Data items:
+++

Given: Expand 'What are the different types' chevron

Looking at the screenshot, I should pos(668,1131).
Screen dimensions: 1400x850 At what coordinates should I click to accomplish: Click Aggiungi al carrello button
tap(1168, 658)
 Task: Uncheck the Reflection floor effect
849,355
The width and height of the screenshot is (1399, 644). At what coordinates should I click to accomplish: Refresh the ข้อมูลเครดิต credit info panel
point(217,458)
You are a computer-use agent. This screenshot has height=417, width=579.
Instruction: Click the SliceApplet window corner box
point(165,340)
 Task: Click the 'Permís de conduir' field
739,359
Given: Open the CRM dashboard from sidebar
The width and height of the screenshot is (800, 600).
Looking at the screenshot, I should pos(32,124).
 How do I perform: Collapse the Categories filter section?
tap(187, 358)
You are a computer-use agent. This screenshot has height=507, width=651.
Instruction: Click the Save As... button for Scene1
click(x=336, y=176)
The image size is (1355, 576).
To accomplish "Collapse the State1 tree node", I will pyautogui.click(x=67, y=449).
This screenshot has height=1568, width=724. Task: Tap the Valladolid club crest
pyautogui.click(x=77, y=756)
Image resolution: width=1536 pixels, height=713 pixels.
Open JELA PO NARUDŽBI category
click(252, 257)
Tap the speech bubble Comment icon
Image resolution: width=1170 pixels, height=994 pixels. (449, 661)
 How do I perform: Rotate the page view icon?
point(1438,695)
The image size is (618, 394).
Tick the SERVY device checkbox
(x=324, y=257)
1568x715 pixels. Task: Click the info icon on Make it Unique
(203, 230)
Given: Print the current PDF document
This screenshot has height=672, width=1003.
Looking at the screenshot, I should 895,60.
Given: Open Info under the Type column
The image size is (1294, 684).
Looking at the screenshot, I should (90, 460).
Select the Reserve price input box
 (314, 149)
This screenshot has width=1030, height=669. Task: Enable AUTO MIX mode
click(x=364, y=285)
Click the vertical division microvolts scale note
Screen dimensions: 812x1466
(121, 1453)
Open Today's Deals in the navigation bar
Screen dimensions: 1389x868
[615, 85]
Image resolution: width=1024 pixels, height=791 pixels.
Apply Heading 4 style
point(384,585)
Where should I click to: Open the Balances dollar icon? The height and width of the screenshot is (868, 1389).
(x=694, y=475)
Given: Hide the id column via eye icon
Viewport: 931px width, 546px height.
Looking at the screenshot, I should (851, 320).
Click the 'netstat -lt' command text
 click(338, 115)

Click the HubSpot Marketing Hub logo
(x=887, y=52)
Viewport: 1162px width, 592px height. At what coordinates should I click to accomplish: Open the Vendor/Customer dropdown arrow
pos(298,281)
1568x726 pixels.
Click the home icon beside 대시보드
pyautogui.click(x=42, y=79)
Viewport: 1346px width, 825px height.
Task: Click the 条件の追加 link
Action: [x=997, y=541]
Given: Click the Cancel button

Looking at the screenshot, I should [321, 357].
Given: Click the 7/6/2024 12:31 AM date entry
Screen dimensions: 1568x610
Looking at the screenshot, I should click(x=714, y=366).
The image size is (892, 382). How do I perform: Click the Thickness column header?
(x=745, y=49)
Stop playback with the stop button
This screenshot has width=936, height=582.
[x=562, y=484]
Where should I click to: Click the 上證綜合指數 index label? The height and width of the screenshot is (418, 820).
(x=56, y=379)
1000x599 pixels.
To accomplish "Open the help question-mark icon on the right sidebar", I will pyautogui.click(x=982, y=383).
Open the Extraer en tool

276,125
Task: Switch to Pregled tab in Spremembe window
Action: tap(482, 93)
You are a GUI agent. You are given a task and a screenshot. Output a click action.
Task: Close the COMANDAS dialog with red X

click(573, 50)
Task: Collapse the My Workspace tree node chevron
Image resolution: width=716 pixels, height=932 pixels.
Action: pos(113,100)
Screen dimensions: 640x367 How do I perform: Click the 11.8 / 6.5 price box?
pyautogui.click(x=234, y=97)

+++

What the exercise asks: Write out the records again, exactly as given.

Response:
Given: Expand 'What are the different types' chevron

Looking at the screenshot, I should pos(668,1131).
Screen dimensions: 1400x850 At what coordinates should I click to accomplish: Click Aggiungi al carrello button
tap(1168, 658)
 Task: Uncheck the Reflection floor effect
849,355
The width and height of the screenshot is (1399, 644). At what coordinates should I click to accomplish: Refresh the ข้อมูลเครดิต credit info panel
point(217,458)
You are a computer-use agent. This screenshot has height=417, width=579.
Instruction: Click the SliceApplet window corner box
point(165,340)
 Task: Click the 'Permís de conduir' field
739,359
Given: Open the CRM dashboard from sidebar
The width and height of the screenshot is (800, 600).
Looking at the screenshot, I should pos(32,124).
 How do I perform: Collapse the Categories filter section?
tap(187, 358)
You are a computer-use agent. This screenshot has height=507, width=651.
Instruction: Click the Save As... button for Scene1
click(x=336, y=176)
The image size is (1355, 576).
To accomplish "Collapse the State1 tree node", I will pyautogui.click(x=67, y=449).
This screenshot has height=1568, width=724. Task: Tap the Valladolid club crest
pyautogui.click(x=77, y=756)
Image resolution: width=1536 pixels, height=713 pixels.
Open JELA PO NARUDŽBI category
click(252, 257)
Tap the speech bubble Comment icon
Image resolution: width=1170 pixels, height=994 pixels. (449, 661)
 How do I perform: Rotate the page view icon?
point(1438,695)
The image size is (618, 394).
Tick the SERVY device checkbox
(x=324, y=257)
1568x715 pixels. Task: Click the info icon on Make it Unique
(203, 230)
Given: Print the current PDF document
This screenshot has height=672, width=1003.
Looking at the screenshot, I should 895,60.
Given: Open Info under the Type column
The image size is (1294, 684).
Looking at the screenshot, I should (90, 460).
Select the Reserve price input box
 (314, 149)
This screenshot has width=1030, height=669. Task: Enable AUTO MIX mode
click(x=364, y=285)
Click the vertical division microvolts scale note
Screen dimensions: 812x1466
(121, 1453)
Open Today's Deals in the navigation bar
Screen dimensions: 1389x868
[615, 85]
Image resolution: width=1024 pixels, height=791 pixels.
Apply Heading 4 style
point(384,585)
Where should I click to: Open the Balances dollar icon? The height and width of the screenshot is (868, 1389).
(x=694, y=475)
Given: Hide the id column via eye icon
Viewport: 931px width, 546px height.
Looking at the screenshot, I should (851, 320).
Click the 'netstat -lt' command text
 click(338, 115)

Click the HubSpot Marketing Hub logo
(x=887, y=52)
Viewport: 1162px width, 592px height. At what coordinates should I click to accomplish: Open the Vendor/Customer dropdown arrow
pos(298,281)
1568x726 pixels.
Click the home icon beside 대시보드
pyautogui.click(x=42, y=79)
Viewport: 1346px width, 825px height.
Task: Click the 条件の追加 link
Action: [x=997, y=541]
Given: Click the Cancel button

Looking at the screenshot, I should [321, 357].
Given: Click the 7/6/2024 12:31 AM date entry
Screen dimensions: 1568x610
Looking at the screenshot, I should click(x=714, y=366).
The image size is (892, 382). How do I perform: Click the Thickness column header?
(x=745, y=49)
Stop playback with the stop button
This screenshot has width=936, height=582.
[x=562, y=484]
Where should I click to: Click the 上證綜合指數 index label? The height and width of the screenshot is (418, 820).
(x=56, y=379)
1000x599 pixels.
To accomplish "Open the help question-mark icon on the right sidebar", I will pyautogui.click(x=982, y=383).
Open the Extraer en tool

276,125
Task: Switch to Pregled tab in Spremembe window
Action: tap(482, 93)
You are a GUI agent. You are given a task and a screenshot. Output a click action.
Task: Close the COMANDAS dialog with red X

click(573, 50)
Task: Collapse the My Workspace tree node chevron
Image resolution: width=716 pixels, height=932 pixels.
Action: pos(113,100)
Screen dimensions: 640x367 How do I perform: Click the 11.8 / 6.5 price box?
pyautogui.click(x=234, y=97)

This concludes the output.